Reevaluation of the Role of ERK3 in Perinatal Survival and Post-Natal Growth Using New Genetically-Engineered Mouse Models

The physiological functions of the atypical MAP kinase ERK3 remain poorly characterized. Previous analysis of mice with a targeted insertion of the lacZ reporter in the Mapk6 locus (Mapk6 lacZ ) showed that inactivation of ERK3 in Mapk6 lacZ mice leads to perinatal lethality associated with intrauterine growth restriction, defective lung maturation, and neuromuscular anomalies. To further explore the role of ERK3 in physiology and disease, we generated novel mouse models expressing a catalytically-inactive (Mapk6 KD ) or conditional (Mapk6 D ) allele of ERK3. Surprisingly, we found that mice devoid of ERK3 kinase activity or expression survive the perinatal period without any observable lung or neuromuscular phenotype. ERK3 mutant mice reached adulthood, were fertile and showed no apparent health problem. However, analysis of growth curves revealed that ERK3 kinase activity is ncessary for optimal post-natal growth.

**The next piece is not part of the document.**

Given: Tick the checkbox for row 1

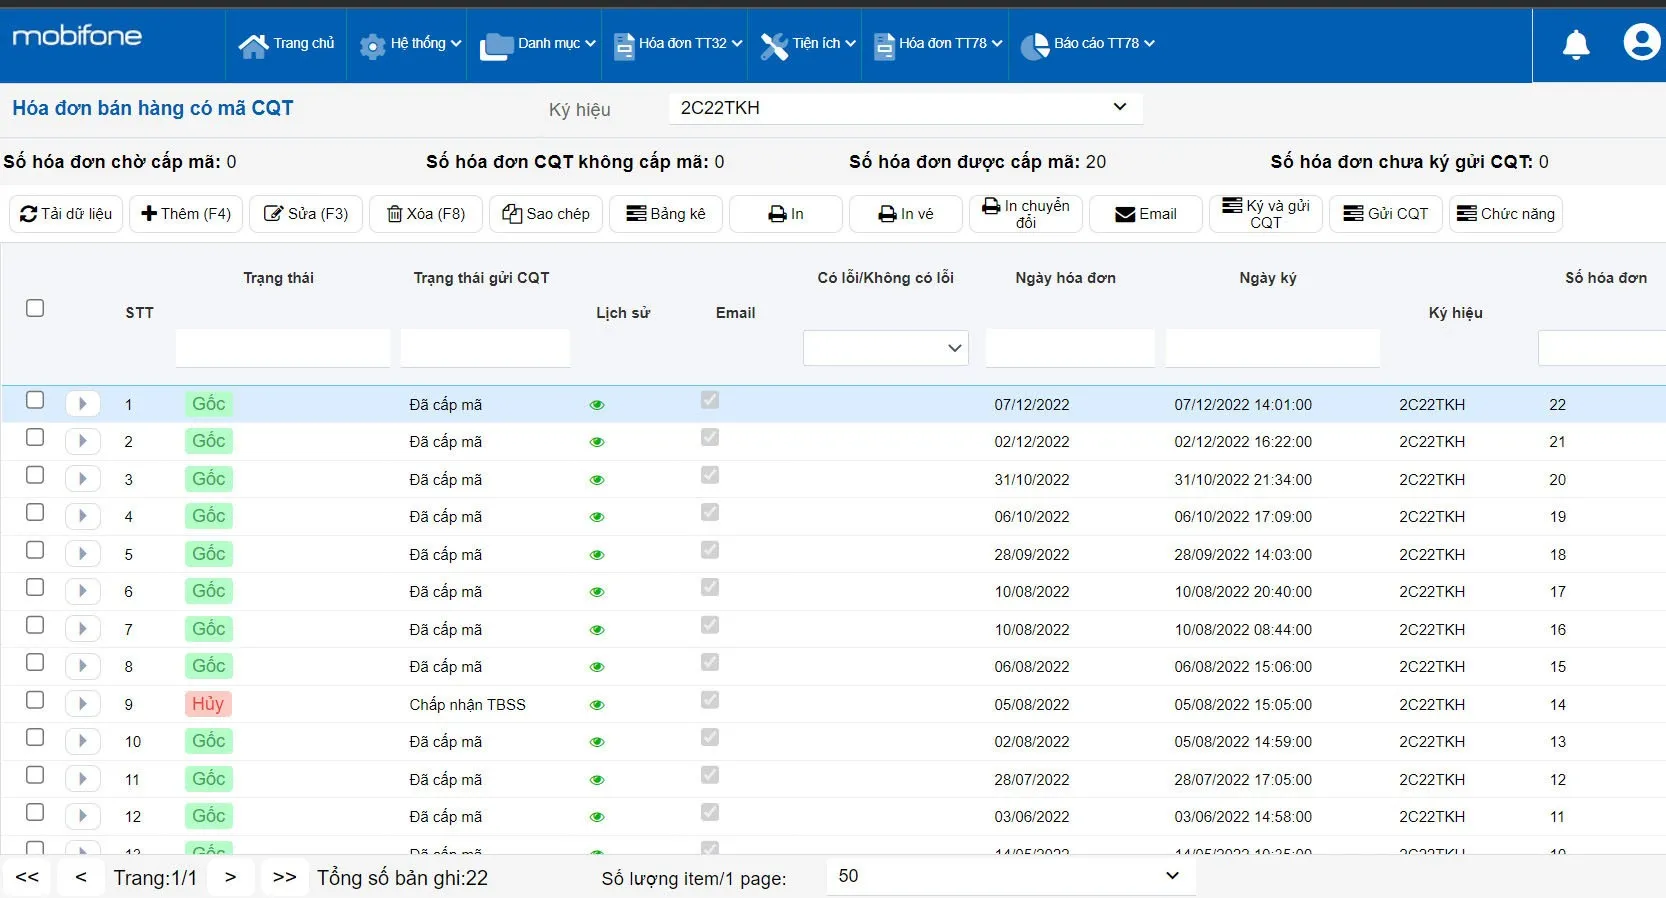Looking at the screenshot, I should [x=35, y=400].
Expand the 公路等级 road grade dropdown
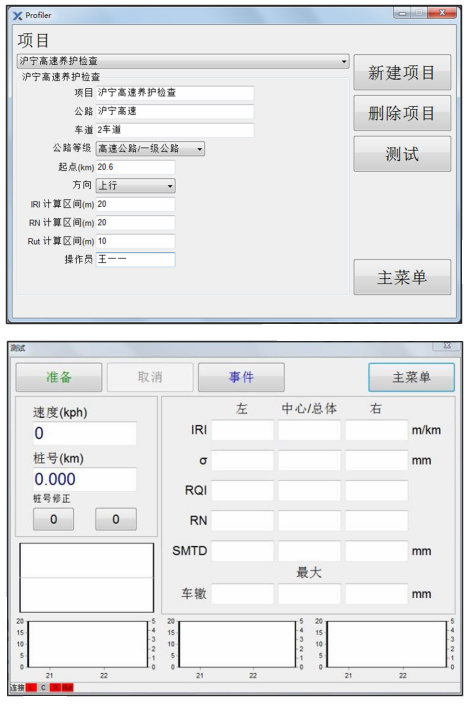This screenshot has height=704, width=466. point(150,148)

To gain insight into the genetic basis underlying the discrepancy in phenotypes of different Mapk6 mutant mouse models, we analyzed the regulation of genes flanking the Mapk6 locus by quantitative PCR. We found that expression of several Mapk6 neighboring genes is deregulated in Mapk6 lacZ mice, but not in Mapk6 KD or Mapk6 D mutant mice. Our genetic analysis suggests that off-target effects of the targeting construct on local gene expression are likely to be responsible for the perinatal lethality phenotype of Mapk6 lacZ mutant mice.